Sunday, October 26, 2008

Mama's Boys

The other night I watched a documentary called Blossoms of Fire, about the city of Juchitán in Oaxaca, México. (Trailer here -- embedding is disabled, alas.) Juchitán has a reputation as a “matriarchy,” which speaks volumes about human confusion about categories. As far as I can tell, the Zapotec women of Juchitán have pretty unremarkable views about women and men – but they earn their own money, mostly as food manufacturers and vendors, and are expected to manage it well. The women depicted in the film expect to manage their husbands’ pay as well. They are also not expected to cater to the masculine ego, which means that they’ll leave a husband who mistreats them, whether by abuse or neglect, and can expect support from their families when they do so.

**INFORMATION SUPPLIED:**
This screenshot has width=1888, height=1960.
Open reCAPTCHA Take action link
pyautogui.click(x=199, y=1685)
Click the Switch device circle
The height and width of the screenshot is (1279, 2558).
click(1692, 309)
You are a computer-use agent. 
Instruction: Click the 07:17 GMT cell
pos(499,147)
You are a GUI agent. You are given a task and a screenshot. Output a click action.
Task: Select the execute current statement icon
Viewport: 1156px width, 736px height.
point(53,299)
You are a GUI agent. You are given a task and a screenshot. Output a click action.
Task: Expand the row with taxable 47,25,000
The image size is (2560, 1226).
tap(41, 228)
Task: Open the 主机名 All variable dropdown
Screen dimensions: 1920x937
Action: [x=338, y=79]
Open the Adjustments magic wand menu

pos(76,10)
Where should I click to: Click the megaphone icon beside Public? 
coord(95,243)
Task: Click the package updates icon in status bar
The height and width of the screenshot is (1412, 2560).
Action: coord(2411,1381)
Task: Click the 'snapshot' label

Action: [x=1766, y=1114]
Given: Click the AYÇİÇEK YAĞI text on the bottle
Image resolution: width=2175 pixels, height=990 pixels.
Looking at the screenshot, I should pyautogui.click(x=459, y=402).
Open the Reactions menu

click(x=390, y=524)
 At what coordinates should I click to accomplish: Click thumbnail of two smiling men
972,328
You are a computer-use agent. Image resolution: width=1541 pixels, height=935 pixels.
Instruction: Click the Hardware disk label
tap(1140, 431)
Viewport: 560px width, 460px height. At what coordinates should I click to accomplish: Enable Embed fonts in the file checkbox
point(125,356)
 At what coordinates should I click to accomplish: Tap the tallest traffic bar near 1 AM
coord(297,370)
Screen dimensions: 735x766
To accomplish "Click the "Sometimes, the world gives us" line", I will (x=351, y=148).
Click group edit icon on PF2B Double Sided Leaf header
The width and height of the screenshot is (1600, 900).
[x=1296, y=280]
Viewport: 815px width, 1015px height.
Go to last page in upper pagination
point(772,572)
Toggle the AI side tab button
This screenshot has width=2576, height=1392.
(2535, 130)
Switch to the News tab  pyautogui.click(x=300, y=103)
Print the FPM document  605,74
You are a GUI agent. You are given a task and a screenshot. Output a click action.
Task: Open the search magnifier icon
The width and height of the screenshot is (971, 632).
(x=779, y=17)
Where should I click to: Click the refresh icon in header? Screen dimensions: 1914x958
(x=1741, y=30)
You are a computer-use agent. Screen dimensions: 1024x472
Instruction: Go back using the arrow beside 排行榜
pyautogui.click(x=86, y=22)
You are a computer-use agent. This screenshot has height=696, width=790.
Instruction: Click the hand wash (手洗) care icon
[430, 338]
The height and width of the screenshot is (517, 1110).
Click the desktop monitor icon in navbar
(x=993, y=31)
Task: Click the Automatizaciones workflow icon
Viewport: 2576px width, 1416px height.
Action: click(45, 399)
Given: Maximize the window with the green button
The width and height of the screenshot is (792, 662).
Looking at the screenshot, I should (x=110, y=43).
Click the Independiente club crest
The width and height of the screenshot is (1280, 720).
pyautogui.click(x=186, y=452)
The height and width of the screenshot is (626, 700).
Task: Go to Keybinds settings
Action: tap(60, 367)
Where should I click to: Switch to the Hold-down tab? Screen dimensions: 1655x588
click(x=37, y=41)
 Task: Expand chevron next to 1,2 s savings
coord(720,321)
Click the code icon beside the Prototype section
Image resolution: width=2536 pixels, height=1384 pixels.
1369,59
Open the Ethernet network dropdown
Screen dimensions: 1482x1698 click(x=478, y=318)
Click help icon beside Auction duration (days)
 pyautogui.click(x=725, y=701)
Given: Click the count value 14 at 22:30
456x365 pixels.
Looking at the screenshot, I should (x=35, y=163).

**WORK REQUIRED:**
In the blog post about Juchitán, how do the Zapotec women there mostly earn their own money?

**EXERCISE OUTPUT:**
As food manufacturers and vendors.